POTONGAN DOKUMEN »
* * * * * * * * *
Kondisi Kali Bekasi Hulu. Foto : IPB |
- MENCARI SOLUSI KOTA BEKASI BEBAS BANJIR (2)
Bekasi Selatan (BIB) - Peraturan Presiden Nomor 54 Tahun 2008 tentang Penataan Ruang Kawasan Jakarta, Bogor, Depok, Tangerang, Bekasi, Puncak, Cianjur disebutkan sebagai kawasan strategis nasional yang memerlukan penataan ruang secara terpadu.
Penataan ruang dilakukan mulai dari perencanaan, pemanfaatan hingga pengendalian tata ruang di seluruh wilayah tersebut secara integrasi. Salah satu tujuan dari dibentuknya Kawasan Strategis Nasional Jabodetabekjur adalah untuk menanggulangi banjir di daerah hilir yang diakibatkan oleh rusaknya hutan di daerah hulu.
* * * * * * * * *
INSTRUKSI 1 » Berdasarkan potongan dokumen tentang banjir Bekasi, jelaskan salah satu tujuan pembentukan Kawasan Strategis Nasional Jabodetabekjur. Tulis dalam satu sampai tiga kalimat.
INSTRUKSI 2 »
Tentukan apakah setiap pernyataan berikut sesuai dengan potongan dokumen tentang banjir Bekasi. Jawab ya atau tidak, lalu kutip kata-kata penentunya dari teks.
(a) Peraturan yang dibahas adalah Peraturan Presiden Nomor 54 Tahun 2008.
(b) Penataan ruang di kawasan tersebut hanya mencakup tahap perencanaan.
(c) Banjir di daerah hilir disebabkan oleh rusaknya hutan di daerah hulu.
INSTRUKSI 3 » Teruskan potongan dokumen tentang banjir Bekasi mulai setelah kalimat terakhirnya.

ENTRI DATA »
* * * * * * * * *
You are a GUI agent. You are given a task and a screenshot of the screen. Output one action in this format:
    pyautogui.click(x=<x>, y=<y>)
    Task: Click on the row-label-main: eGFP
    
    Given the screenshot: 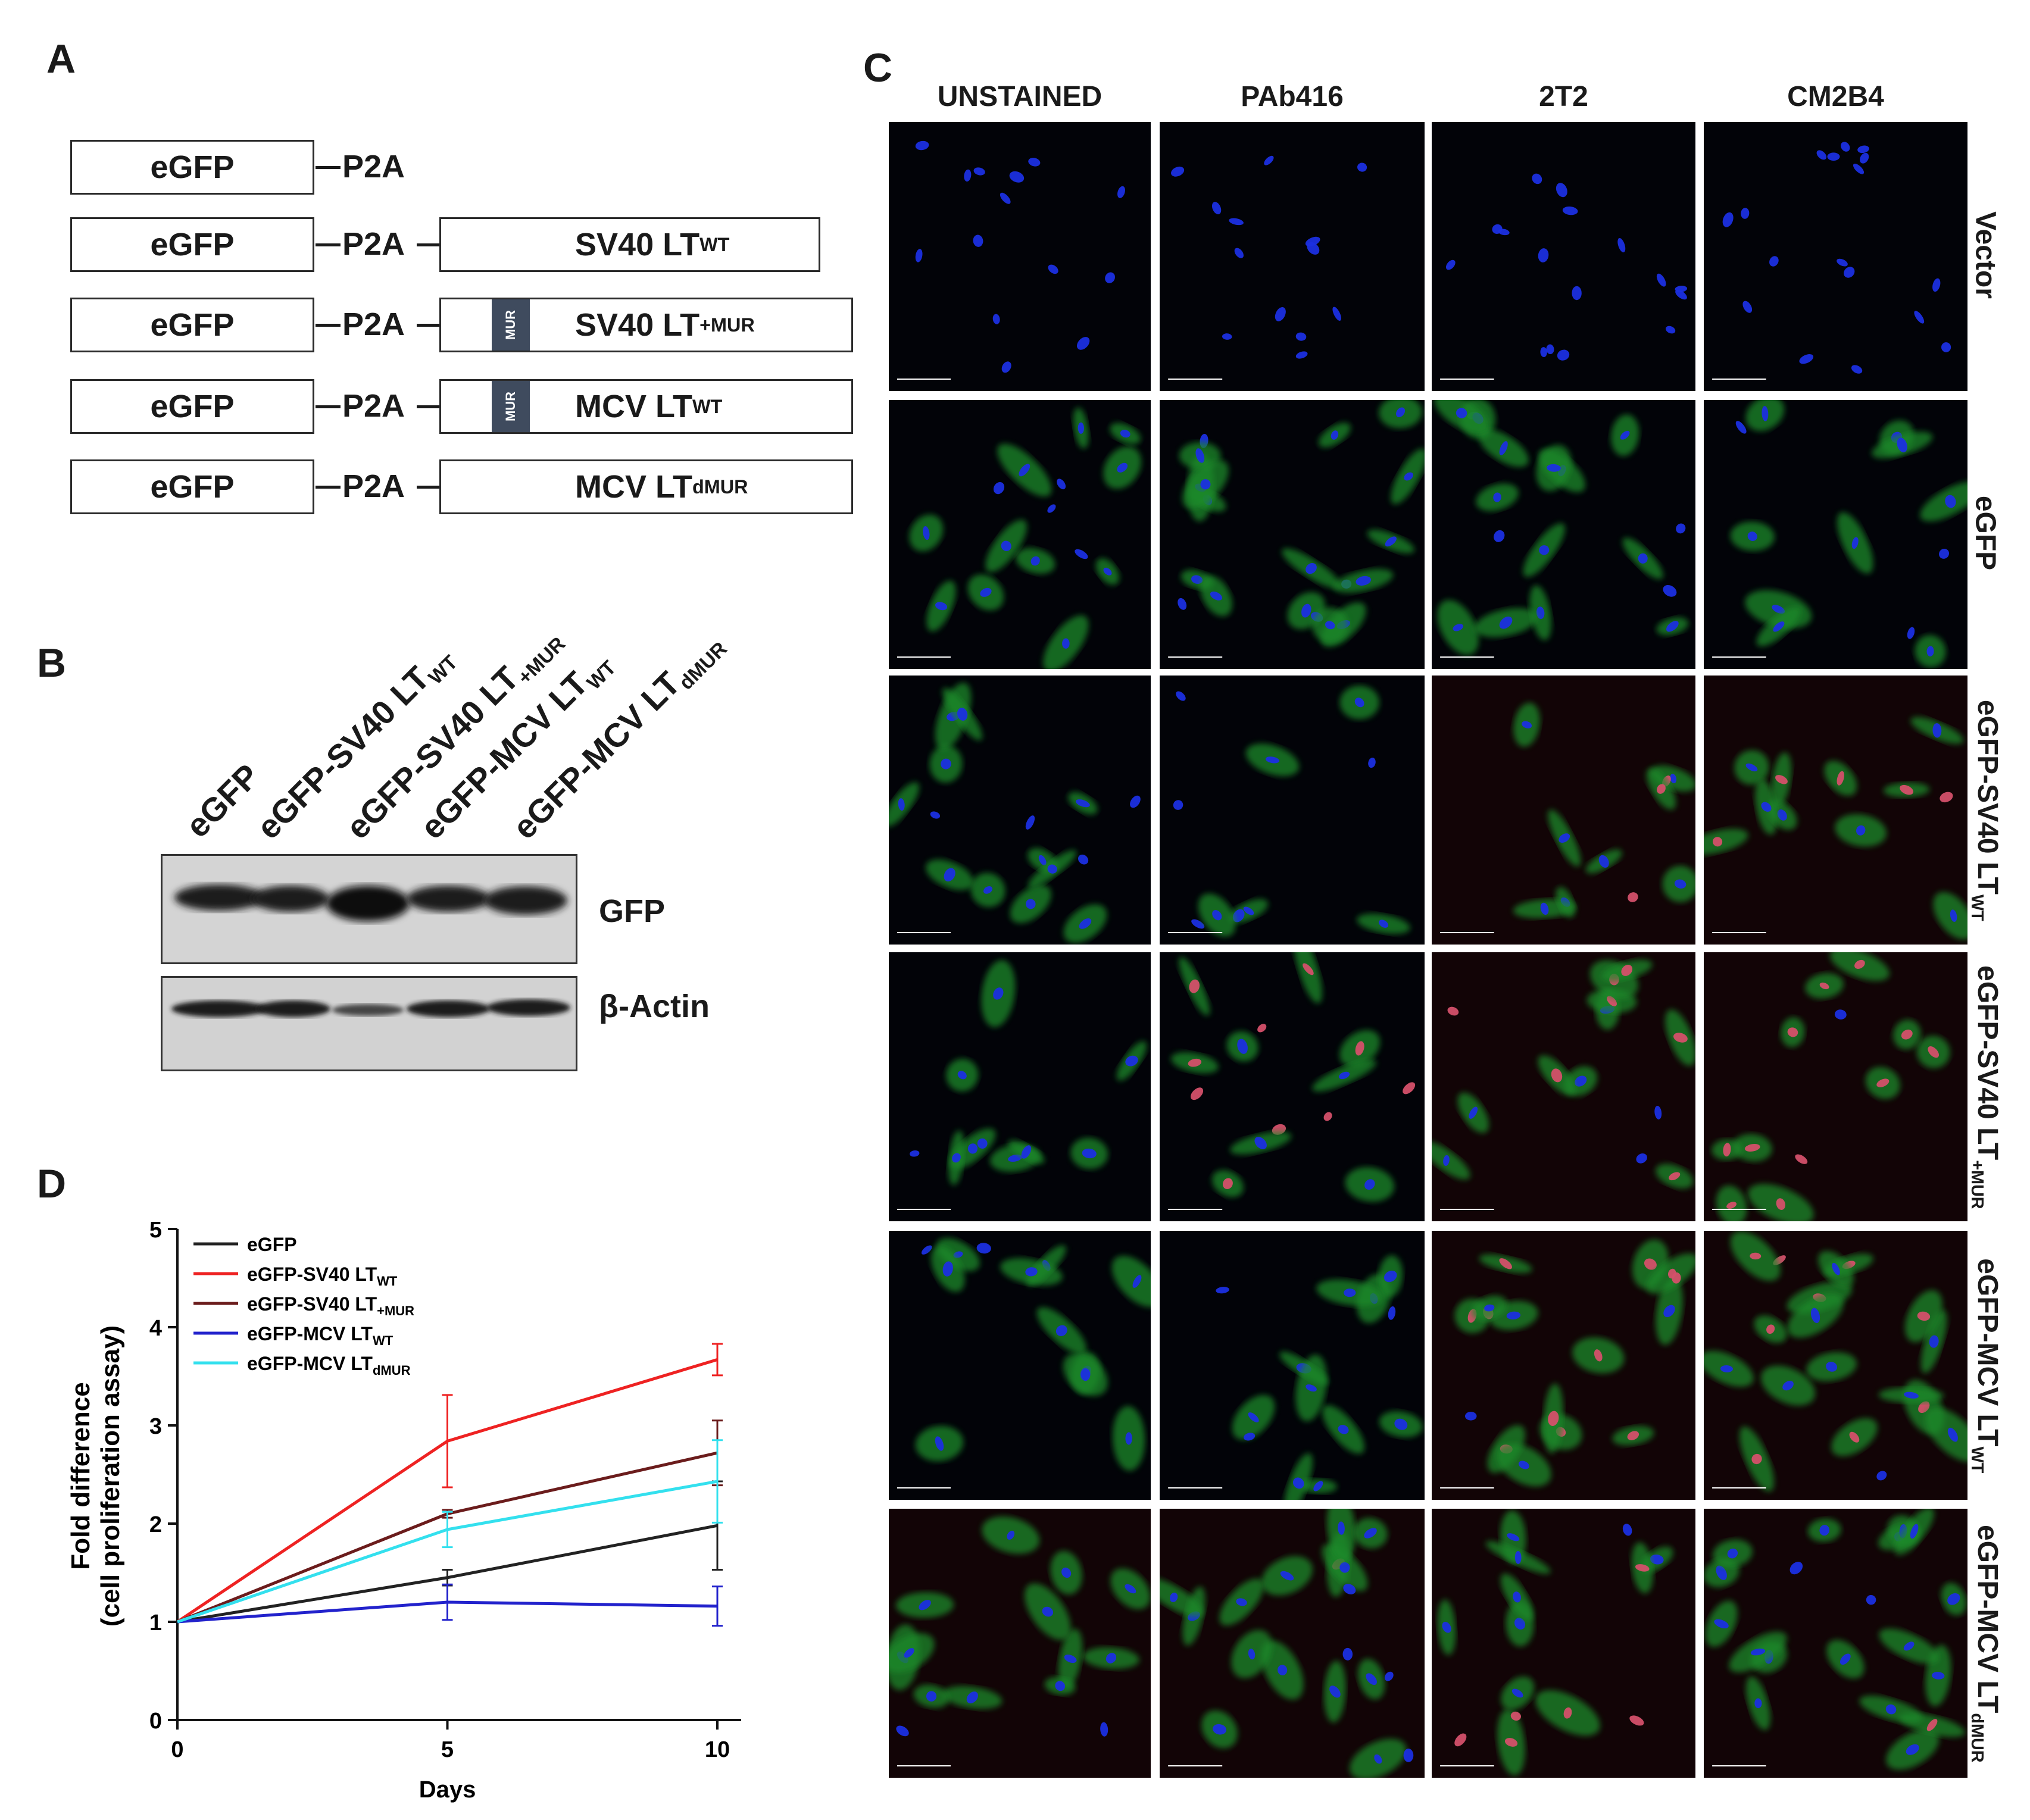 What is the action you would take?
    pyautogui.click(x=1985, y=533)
* * * * * * * * *
JAWABAN 1 » Salah satu tujuannya adalah menanggulangi banjir di daerah hilir. Banjir itu diakibatkan oleh rusaknya hutan di daerah hulu.

JAWABAN 2 »
(a) Ya: "Peraturan Presiden Nomor 54 Tahun 2008"
(b) Tidak: "mulai dari perencanaan, pemanfaatan hingga pengendalian tata ruang"
(c) Ya: "diakibatkan oleh rusaknya hutan di daerah hulu"

JAWABAN 3 »
Sebelum membahas masalah Kerjasama antar Daerah terutama antara Kabupaten Bogor, Kabupaten Cianjur dengan Kota Bekasi, perlu kita telusuri terlebih dahulu kondisi dan keadaan Daerah Aliran Sungai (DAS) Bekasi Hulu yang terdiri dari Sub-DAS, yaitu DAS Cikeas dan DAS Cileungsi.
Penelitian Institut Pertanian Bogor (IPB) pada Sub-DAS Cileungsi yang memiliki luas sekitar 26.525,9 ha (67,9%) terbagi lagi dihulunya menjadi ada 4 DAS yaitu Cikeruh (1.790,9 ha), Cibadak (2.497,2 ha), Ciherang (2.071,2 ha) dan Cijanggel (3.480,6 ha). Sedangkan Cikeas sendiri memiliki luas DAS sebesar 11.352,9 ha (29,1%) dan Bekasi Hulu 1.166,2 ha. Sehingga total luas DAS Bekasi Hulu menjadi 39.045,0 ha.
Dengan demikian pengaruh atas bencana banjir di Kota Bekasi yang diakibatkan oleh banjir kiriman lebih banyak dipengaruhi oleh Kali Cikeas yang mencapai 2,3 kali dibandingkan dengan Kali Cileungsi.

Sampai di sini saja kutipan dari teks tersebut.